*** Opening INFORMATION PROVIDED ***

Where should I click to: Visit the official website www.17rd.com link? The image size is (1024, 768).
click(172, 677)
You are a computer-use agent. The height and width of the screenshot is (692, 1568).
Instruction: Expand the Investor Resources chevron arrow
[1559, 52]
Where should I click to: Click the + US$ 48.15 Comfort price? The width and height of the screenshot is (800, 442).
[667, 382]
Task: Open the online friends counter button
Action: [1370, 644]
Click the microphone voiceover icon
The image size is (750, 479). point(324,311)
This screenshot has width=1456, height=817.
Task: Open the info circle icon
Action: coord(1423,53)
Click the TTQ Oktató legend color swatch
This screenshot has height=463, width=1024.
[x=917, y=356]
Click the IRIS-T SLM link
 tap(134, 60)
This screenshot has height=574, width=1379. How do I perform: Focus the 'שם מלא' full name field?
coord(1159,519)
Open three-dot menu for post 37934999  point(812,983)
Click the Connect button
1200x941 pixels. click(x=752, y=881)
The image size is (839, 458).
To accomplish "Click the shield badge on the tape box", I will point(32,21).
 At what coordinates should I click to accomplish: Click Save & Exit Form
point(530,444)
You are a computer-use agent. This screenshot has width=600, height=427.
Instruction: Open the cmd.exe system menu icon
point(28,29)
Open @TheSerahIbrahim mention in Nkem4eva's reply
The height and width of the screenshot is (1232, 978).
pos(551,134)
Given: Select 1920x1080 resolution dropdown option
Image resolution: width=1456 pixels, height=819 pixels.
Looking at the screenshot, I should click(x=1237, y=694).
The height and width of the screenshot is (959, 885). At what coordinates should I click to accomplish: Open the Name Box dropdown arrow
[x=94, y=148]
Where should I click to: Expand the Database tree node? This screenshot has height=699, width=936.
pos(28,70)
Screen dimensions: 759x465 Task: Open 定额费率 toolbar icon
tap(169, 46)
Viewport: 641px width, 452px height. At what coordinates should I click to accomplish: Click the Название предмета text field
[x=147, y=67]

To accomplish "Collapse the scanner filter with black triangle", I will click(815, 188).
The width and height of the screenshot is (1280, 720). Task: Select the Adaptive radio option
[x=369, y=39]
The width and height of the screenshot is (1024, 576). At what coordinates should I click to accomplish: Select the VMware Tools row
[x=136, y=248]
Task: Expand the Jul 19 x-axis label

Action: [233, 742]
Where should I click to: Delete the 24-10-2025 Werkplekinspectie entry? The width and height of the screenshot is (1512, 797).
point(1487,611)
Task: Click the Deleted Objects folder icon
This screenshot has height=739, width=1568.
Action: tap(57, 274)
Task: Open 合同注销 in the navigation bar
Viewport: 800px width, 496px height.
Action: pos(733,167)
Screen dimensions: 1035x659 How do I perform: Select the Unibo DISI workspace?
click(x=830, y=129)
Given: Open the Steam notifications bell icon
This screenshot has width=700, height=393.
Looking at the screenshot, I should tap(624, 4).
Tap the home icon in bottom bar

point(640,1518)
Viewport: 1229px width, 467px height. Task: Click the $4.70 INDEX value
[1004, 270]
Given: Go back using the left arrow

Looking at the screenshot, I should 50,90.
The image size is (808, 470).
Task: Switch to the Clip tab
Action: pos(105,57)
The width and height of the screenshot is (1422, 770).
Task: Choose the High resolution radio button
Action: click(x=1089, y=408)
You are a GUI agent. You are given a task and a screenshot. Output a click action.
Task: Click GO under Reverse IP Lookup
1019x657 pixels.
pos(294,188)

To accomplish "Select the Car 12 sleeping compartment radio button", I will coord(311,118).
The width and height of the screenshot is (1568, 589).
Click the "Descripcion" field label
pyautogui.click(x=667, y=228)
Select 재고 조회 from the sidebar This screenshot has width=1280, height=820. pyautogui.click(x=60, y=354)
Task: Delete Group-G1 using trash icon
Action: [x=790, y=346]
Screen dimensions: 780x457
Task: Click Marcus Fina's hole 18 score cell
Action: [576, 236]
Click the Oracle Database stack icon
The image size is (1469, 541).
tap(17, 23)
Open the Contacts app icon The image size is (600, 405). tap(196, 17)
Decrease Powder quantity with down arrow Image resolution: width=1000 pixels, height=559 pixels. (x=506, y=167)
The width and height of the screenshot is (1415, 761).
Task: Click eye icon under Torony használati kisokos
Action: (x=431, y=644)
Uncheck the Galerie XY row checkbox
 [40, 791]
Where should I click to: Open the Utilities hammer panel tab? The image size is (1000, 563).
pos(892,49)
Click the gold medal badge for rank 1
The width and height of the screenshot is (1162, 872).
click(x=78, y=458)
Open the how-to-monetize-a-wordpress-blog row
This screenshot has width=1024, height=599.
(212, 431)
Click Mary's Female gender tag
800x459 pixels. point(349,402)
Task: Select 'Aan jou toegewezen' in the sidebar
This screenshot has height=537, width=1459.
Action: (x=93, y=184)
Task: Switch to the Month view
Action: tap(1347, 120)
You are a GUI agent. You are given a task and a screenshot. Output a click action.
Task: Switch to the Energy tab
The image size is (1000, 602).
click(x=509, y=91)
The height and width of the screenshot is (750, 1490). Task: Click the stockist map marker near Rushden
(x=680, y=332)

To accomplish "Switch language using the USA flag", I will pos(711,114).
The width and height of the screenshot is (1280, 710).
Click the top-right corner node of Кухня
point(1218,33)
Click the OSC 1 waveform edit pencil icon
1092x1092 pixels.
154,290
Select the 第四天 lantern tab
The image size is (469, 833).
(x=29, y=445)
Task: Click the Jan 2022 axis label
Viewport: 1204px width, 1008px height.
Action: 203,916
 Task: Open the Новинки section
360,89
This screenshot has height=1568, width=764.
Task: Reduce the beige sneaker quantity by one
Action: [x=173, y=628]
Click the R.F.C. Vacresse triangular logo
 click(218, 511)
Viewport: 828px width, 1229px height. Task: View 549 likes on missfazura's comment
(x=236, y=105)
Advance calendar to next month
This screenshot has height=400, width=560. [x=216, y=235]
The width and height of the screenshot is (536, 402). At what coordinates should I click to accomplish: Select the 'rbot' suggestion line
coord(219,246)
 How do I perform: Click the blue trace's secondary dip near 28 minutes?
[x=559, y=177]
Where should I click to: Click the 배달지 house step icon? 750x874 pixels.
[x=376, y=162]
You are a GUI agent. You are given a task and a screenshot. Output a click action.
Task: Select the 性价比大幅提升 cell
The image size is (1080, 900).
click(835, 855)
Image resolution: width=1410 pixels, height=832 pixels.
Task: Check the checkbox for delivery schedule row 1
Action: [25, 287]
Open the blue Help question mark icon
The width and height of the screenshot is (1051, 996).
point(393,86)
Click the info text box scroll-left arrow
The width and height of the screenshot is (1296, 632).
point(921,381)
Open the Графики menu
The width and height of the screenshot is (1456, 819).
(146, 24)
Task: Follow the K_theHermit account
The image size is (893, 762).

*** Closing INFORMATION PROVIDED ***

▶ _TASK GOAL_
Type out all of the records again, exactly.

▶ _YOUR SOLUTION_
Where should I click to: Visit the official website www.17rd.com link? The image size is (1024, 768).
click(172, 677)
You are a computer-use agent. The height and width of the screenshot is (692, 1568).
Instruction: Expand the Investor Resources chevron arrow
[1559, 52]
Where should I click to: Click the + US$ 48.15 Comfort price? The width and height of the screenshot is (800, 442).
[667, 382]
Task: Open the online friends counter button
Action: [1370, 644]
Click the microphone voiceover icon
The image size is (750, 479). point(324,311)
This screenshot has width=1456, height=817.
Task: Open the info circle icon
Action: coord(1423,53)
Click the TTQ Oktató legend color swatch
This screenshot has height=463, width=1024.
[x=917, y=356]
Click the IRIS-T SLM link
 tap(134, 60)
This screenshot has height=574, width=1379. How do I perform: Focus the 'שם מלא' full name field?
coord(1159,519)
Open three-dot menu for post 37934999  point(812,983)
Click the Connect button
1200x941 pixels. click(x=752, y=881)
The image size is (839, 458).
To accomplish "Click the shield badge on the tape box", I will point(32,21).
 At what coordinates should I click to accomplish: Click Save & Exit Form
point(530,444)
You are a computer-use agent. This screenshot has width=600, height=427.
Instruction: Open the cmd.exe system menu icon
point(28,29)
Open @TheSerahIbrahim mention in Nkem4eva's reply
The height and width of the screenshot is (1232, 978).
pos(551,134)
Given: Select 1920x1080 resolution dropdown option
Image resolution: width=1456 pixels, height=819 pixels.
Looking at the screenshot, I should click(x=1237, y=694).
The height and width of the screenshot is (959, 885). At what coordinates should I click to accomplish: Open the Name Box dropdown arrow
[x=94, y=148]
Where should I click to: Expand the Database tree node? This screenshot has height=699, width=936.
pos(28,70)
Screen dimensions: 759x465 Task: Open 定额费率 toolbar icon
tap(169, 46)
Viewport: 641px width, 452px height. At what coordinates should I click to accomplish: Click the Название предмета text field
[x=147, y=67]

To accomplish "Collapse the scanner filter with black triangle", I will click(815, 188).
The width and height of the screenshot is (1280, 720). Task: Select the Adaptive radio option
[x=369, y=39]
The width and height of the screenshot is (1024, 576). At what coordinates should I click to accomplish: Select the VMware Tools row
[x=136, y=248]
Task: Expand the Jul 19 x-axis label

Action: [233, 742]
Where should I click to: Delete the 24-10-2025 Werkplekinspectie entry? The width and height of the screenshot is (1512, 797).
point(1487,611)
Task: Click the Deleted Objects folder icon
This screenshot has height=739, width=1568.
Action: tap(57, 274)
Task: Open 合同注销 in the navigation bar
Viewport: 800px width, 496px height.
Action: pos(733,167)
Screen dimensions: 1035x659 How do I perform: Select the Unibo DISI workspace?
click(x=830, y=129)
Given: Open the Steam notifications bell icon
This screenshot has width=700, height=393.
Looking at the screenshot, I should tap(624, 4).
Tap the home icon in bottom bar

point(640,1518)
Viewport: 1229px width, 467px height. Task: Click the $4.70 INDEX value
[1004, 270]
Given: Go back using the left arrow

Looking at the screenshot, I should 50,90.
The image size is (808, 470).
Task: Switch to the Clip tab
Action: pos(105,57)
The width and height of the screenshot is (1422, 770).
Task: Choose the High resolution radio button
Action: click(x=1089, y=408)
You are a GUI agent. You are given a task and a screenshot. Output a click action.
Task: Click GO under Reverse IP Lookup
1019x657 pixels.
pos(294,188)

To accomplish "Select the Car 12 sleeping compartment radio button", I will coord(311,118).
The width and height of the screenshot is (1568, 589).
Click the "Descripcion" field label
pyautogui.click(x=667, y=228)
Select 재고 조회 from the sidebar This screenshot has width=1280, height=820. pyautogui.click(x=60, y=354)
Task: Delete Group-G1 using trash icon
Action: [x=790, y=346]
Screen dimensions: 780x457
Task: Click Marcus Fina's hole 18 score cell
Action: [576, 236]
Click the Oracle Database stack icon
The image size is (1469, 541).
tap(17, 23)
Open the Contacts app icon The image size is (600, 405). tap(196, 17)
Decrease Powder quantity with down arrow Image resolution: width=1000 pixels, height=559 pixels. (x=506, y=167)
The width and height of the screenshot is (1415, 761).
Task: Click eye icon under Torony használati kisokos
Action: (x=431, y=644)
Uncheck the Galerie XY row checkbox
 [40, 791]
Where should I click to: Open the Utilities hammer panel tab? The image size is (1000, 563).
pos(892,49)
Click the gold medal badge for rank 1
The width and height of the screenshot is (1162, 872).
click(x=78, y=458)
Open the how-to-monetize-a-wordpress-blog row
This screenshot has width=1024, height=599.
(212, 431)
Click Mary's Female gender tag
800x459 pixels. point(349,402)
Task: Select 'Aan jou toegewezen' in the sidebar
This screenshot has height=537, width=1459.
Action: (x=93, y=184)
Task: Switch to the Month view
Action: tap(1347, 120)
You are a GUI agent. You are given a task and a screenshot. Output a click action.
Task: Switch to the Energy tab
The image size is (1000, 602).
click(x=509, y=91)
The height and width of the screenshot is (750, 1490). Task: Click the stockist map marker near Rushden
(x=680, y=332)

To accomplish "Switch language using the USA flag", I will pos(711,114).
The width and height of the screenshot is (1280, 710).
Click the top-right corner node of Кухня
point(1218,33)
Click the OSC 1 waveform edit pencil icon
1092x1092 pixels.
154,290
Select the 第四天 lantern tab
The image size is (469, 833).
(x=29, y=445)
Task: Click the Jan 2022 axis label
Viewport: 1204px width, 1008px height.
Action: 203,916
 Task: Open the Новинки section
360,89
This screenshot has height=1568, width=764.
Task: Reduce the beige sneaker quantity by one
Action: [x=173, y=628]
Click the R.F.C. Vacresse triangular logo
 click(218, 511)
Viewport: 828px width, 1229px height. Task: View 549 likes on missfazura's comment
(x=236, y=105)
Advance calendar to next month
This screenshot has height=400, width=560. [x=216, y=235]
The width and height of the screenshot is (536, 402). At what coordinates should I click to accomplish: Select the 'rbot' suggestion line
coord(219,246)
 How do I perform: Click the blue trace's secondary dip near 28 minutes?
[x=559, y=177]
Where should I click to: Click the 배달지 house step icon? 750x874 pixels.
[x=376, y=162]
You are a GUI agent. You are given a task and a screenshot. Output a click action.
Task: Select the 性价比大幅提升 cell
The image size is (1080, 900).
click(835, 855)
Image resolution: width=1410 pixels, height=832 pixels.
Task: Check the checkbox for delivery schedule row 1
Action: [25, 287]
Open the blue Help question mark icon
The width and height of the screenshot is (1051, 996).
point(393,86)
Click the info text box scroll-left arrow
The width and height of the screenshot is (1296, 632).
point(921,381)
Open the Графики menu
The width and height of the screenshot is (1456, 819).
(146, 24)
Task: Follow the K_theHermit account
The image size is (893, 762).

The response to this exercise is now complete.